#### EXCERPTED TEXT:
# Is the category of modules over an abstract monoid enriched?

If $$A$$ is an algebra over $$\mathbb C$$, or, in other words, a monoid in the closed monoidal category $$_{\mathbb C}\operatorname{Vect}$$ of all vector spaces over $$\mathbb C$$, then, clearly, the category $$_A\operatorname{Vect}$$ of all left $$A$$-modules is enriched over the category $$_{\mathbb C}\operatorname{Vect}$$.

Is the same true if we replace $$_{\mathbb C}\operatorname{Vect}$$ by an arbitrary monoidal closed category $$V$$?

I.e.,

if we consider an arbitrary closed monoidal category $$V$$ and take an arbitrary monoid $$A$$ in $$V$$, will the category $$_A V$$ of all left $$A$$-modules be an enriched category over $$V$$?

You need that $$V$$ has equalizers (but for many basic stuff in the theory of $$V$$-enriched categories we need $$V$$ to be complete and cocomplete anyway). I denote internal Homs by $$\underline{\mathrm{Hom}}$$.

If $$\underline{M} = (M, h : A \otimes M \to M)$$, $$\underline{N} = (N , k : A \otimes N \to N)$$ are left $$A$$-modules, define $$\underline{\mathrm{Hom}}_A(\underline{M},\underline{N})$$ as the equalizer of

$$\underline{\mathrm{Hom}}(M, N) \xrightarrow{h^*} \underline{\mathrm{Hom}}(M \otimes A,N)$$

and $$\underline{\mathrm{Hom}}(M,N) \xrightarrow{(\check{k})_*} \underline{\mathrm{Hom}}(M,\underline{\mathrm{Hom}}(A,N)) \xrightarrow{\cong} \underline{\mathrm{Hom}}(M \otimes A,N).$$

A reference for this is Proposition 1.2.17 in F. Marty, Des ouverts Zariski et des morphismes lisses en géométrie relative.

• Martin, excuse me, for constructing this morphism $$\operatorname{Hom}(M,N)\to \operatorname{Hom}(M,\operatorname{Hom}(A,N)),$$ I think we need the transformation of symmetry, $$X\otimes Y\to Y\otimes X,$$ is that true? So your construction seems to work only for symmetric monoidal categories? (Or, I don't know, perhaps, all closed monoidal categories are assumed to be symmetric?) – Sergei Akbarov Apr 30 at 9:49
• No, one uses (see my notation) the morphism $N \to \underline{\mathrm{Hom}}(A,N)$ which is adjoint to $A \otimes N \to N$. A symmetry is not necessary. – Martin Brandenburg Apr 30 at 15:28
• (At least I think that it is not necessary. But I work with symmetric monoidal categories most of the time, so better doublecheck this.) – Martin Brandenburg Apr 30 at 15:50

Fact: an homomorphism of $$A$$-modules (for a monoid $$A$$ in a monoidal category $$V$$) is a map $$f : M \to N$$ such that $$f(a.m)=a.fm$$, or in purely diagrammatic form $$f\circ \rho = \rho'\circ (A\otimes f)$$, where $$\rho : A \otimes M \to M$$ and $$\rho' : A\otimes N \to N$$ are the actions that make $$M,N$$ two $$A$$-modules.

#### GIVEN INFORMATION:
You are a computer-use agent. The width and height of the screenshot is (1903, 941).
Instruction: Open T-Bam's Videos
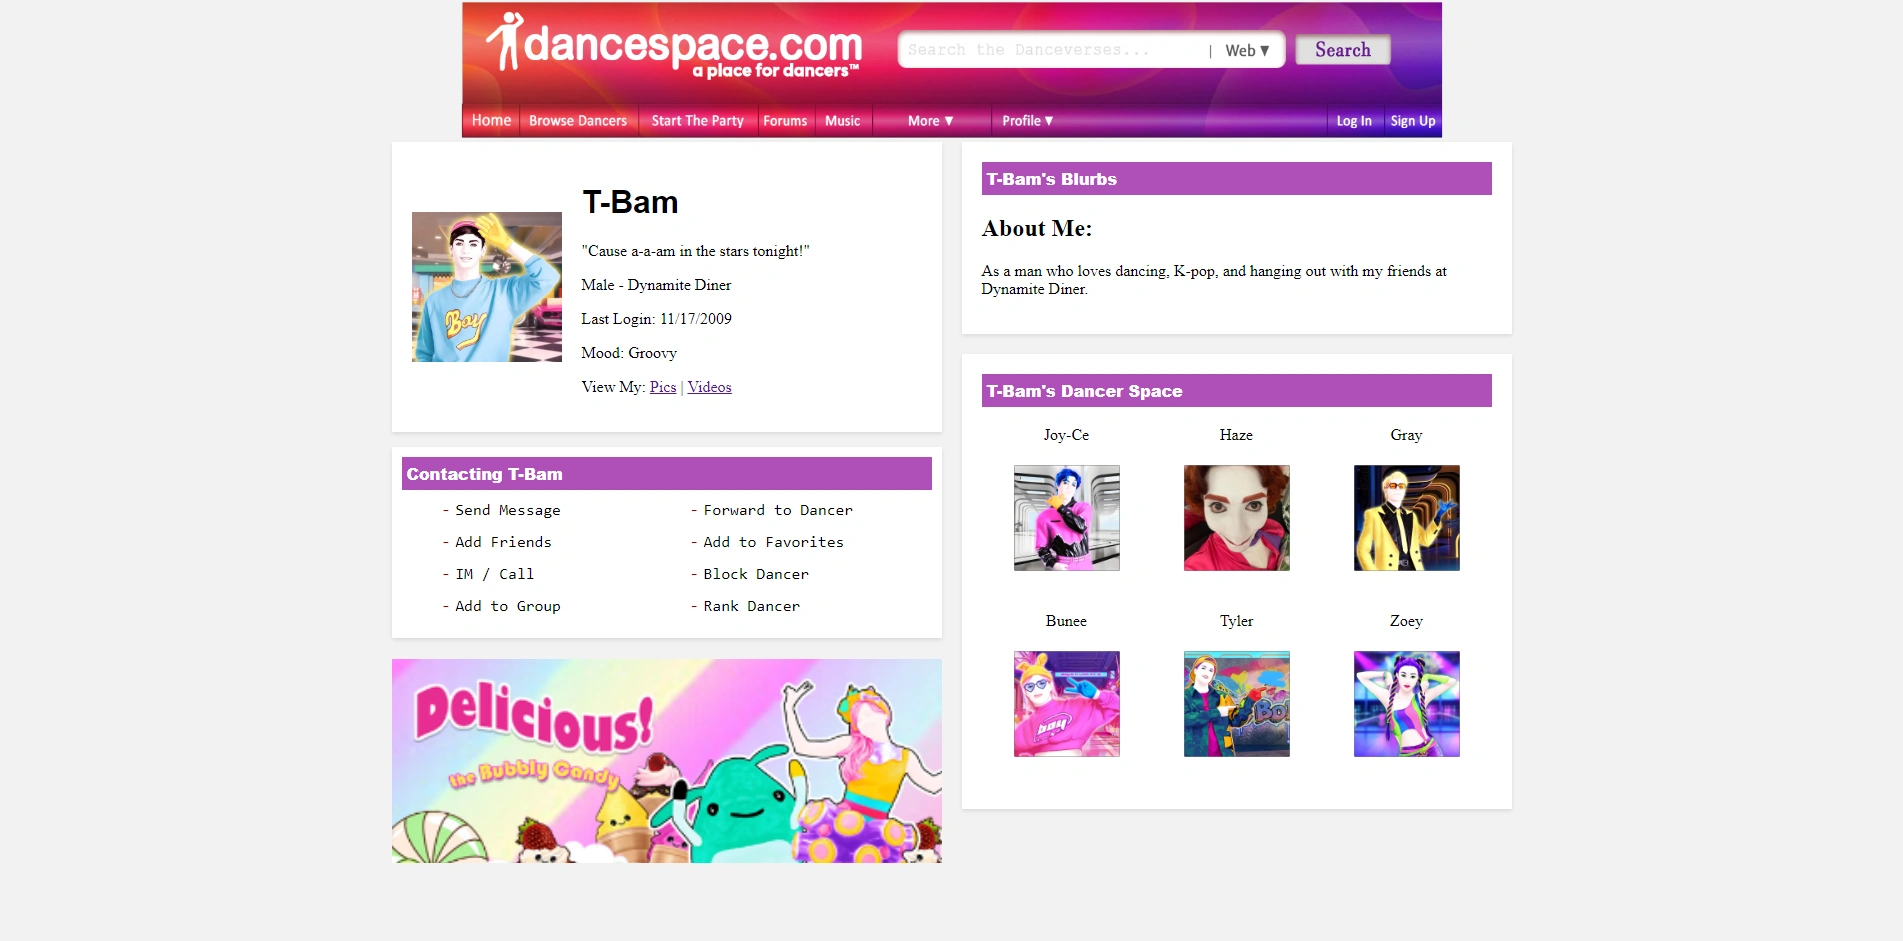[709, 387]
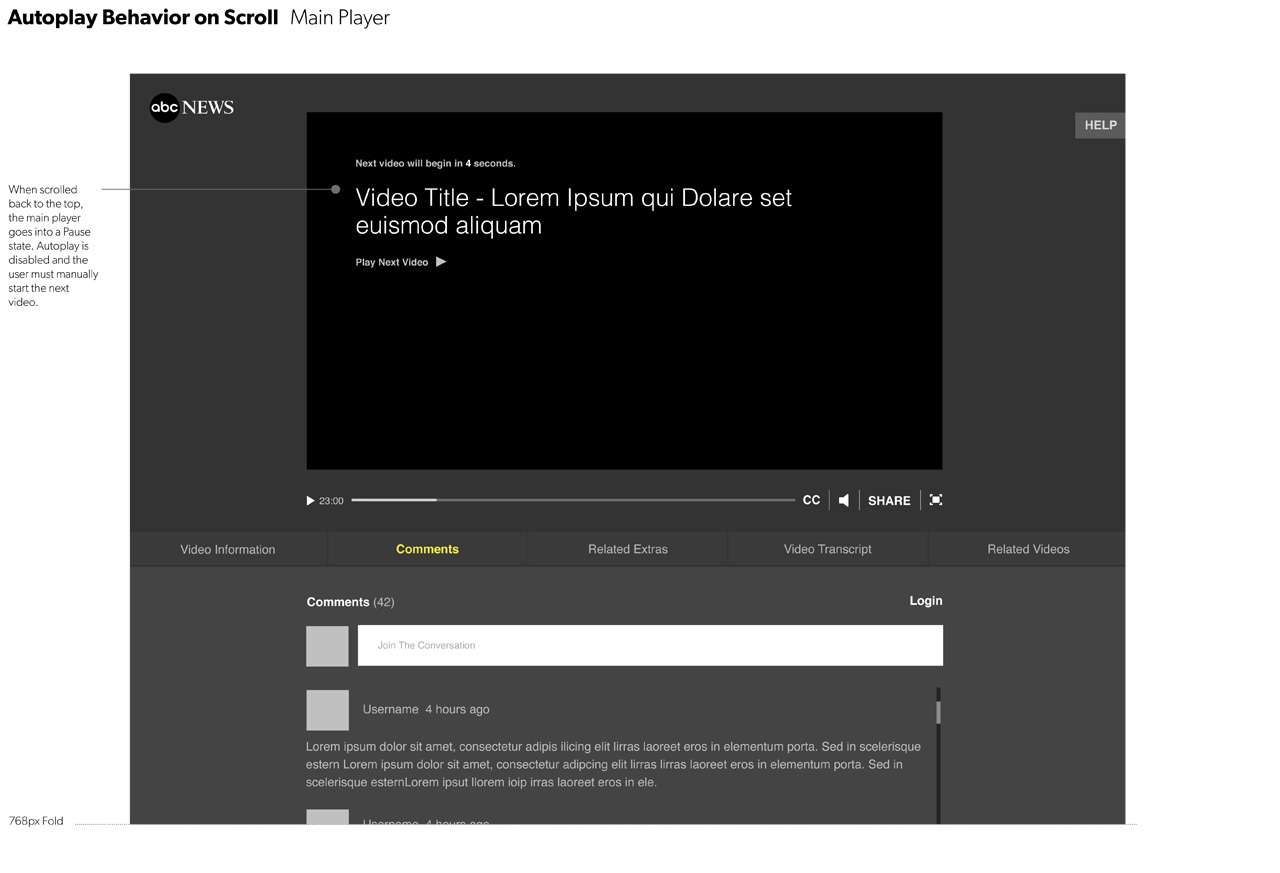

#### TASK REQUIREMENTS:
How would you say this sentence from the thread on enriched module categories in Spanish: "But I work with symmetric monoidal categories most of the time, so better doublecheck this."? Draw only on the thread on enriched module categories, not on the material.

#### RESULT FOR THIS TASK:
Pero la mayor parte del tiempo trabajo con categorías monoidales simétricas, así que más vale comprobarlo dos veces.